- _TEXT SEGMENT_
The static water level is the distance from the land surface (or the measuring point) to the water in the well under non-pumping (static) conditions.
Static water level before pumping.
How far down is the water in your well?
The only information you may have is the level of the water when the well was first drilled. Only professionals with the right equipment should open up a water well. Once the well cap is off, and the pump equipment removed, a flashlight, or sunlight reflected by a mirror may allow you to visually see the water level.
A better method for measuring the water level is to insert an electronic probe on a roll of electric wire down the well. When the probe meets the water an electric circuit is completed and a buzzer, light or ohmmeter needle responds. The length of cable from the top of the well casing to the probe will be the depth to water in the well. However in most wells, the pump, pipe, pipe centralizers and electric cable can make direct measurement impossible.

- _PROVIDED DATA_

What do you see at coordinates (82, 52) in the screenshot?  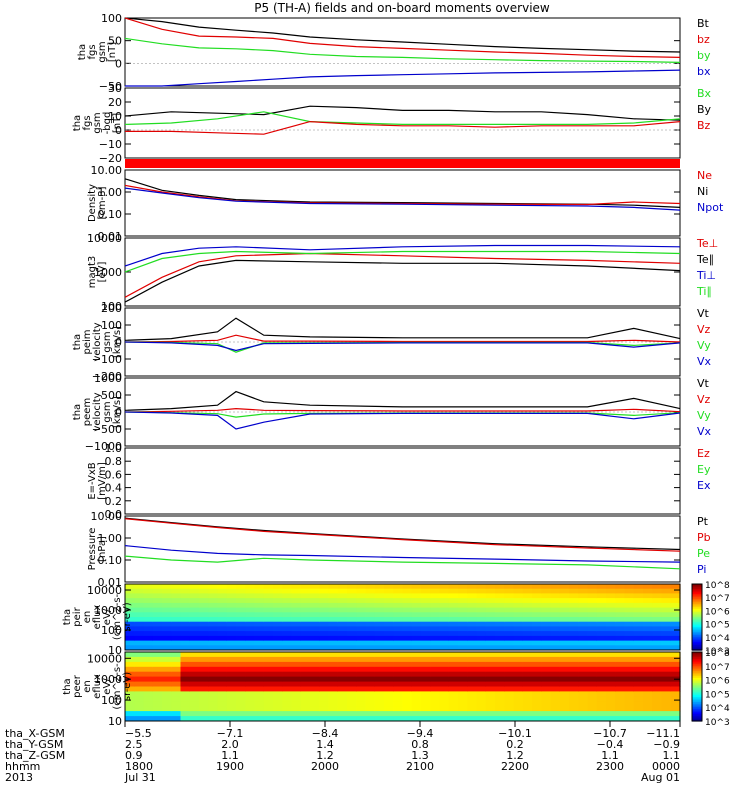 I see `y-axis-label: tha` at bounding box center [82, 52].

- _WORK ORDER A_
Transcribe part of the passage on well water levels, beginning at the words "A better method" and stopping after the words "direct measurement impossible.".
- _WORK ORDER B_
According to the passage on well water levels, what responds when the electronic probe meets the water?
- _WORK ORDER C_
Resume the passage on measuring well water levels, picking up after its final sentence.

- _ANSWER SECTION A_
A better method for measuring the water level is to insert an electronic probe on a roll of electric wire down the well. When the probe meets the water an electric circuit is completed and a buzzer, light or ohmmeter needle responds. The length of cable from the top of the well casing to the probe will be the depth to water in the well. However in most wells, the pump, pipe, pipe centralizers and electric cable can make direct measurement impossible.

- _ANSWER SECTION B_
A buzzer, light or ohmmeter needle responds.

- _ANSWER SECTION C_
Wells are usually completed with static pipe for a depth probe so that measurements can be made with the pump in place.
What factors can influence the wells static water level?
Many factors may influence the wells static water level. Rain and snowmelt can add water to aquifers, raising water levels. Periods of drought with no recharge will lead to falling water levels as ground water moves slowly to discharge points such as springs and rivers or is used by deep rooted vegetation. The water level in wells near the coast may be slightly influenced by tides. Atmospheric pressure changes can also cause small changes in well water levels. Low pressure may raise water levels and high pressure may lower them.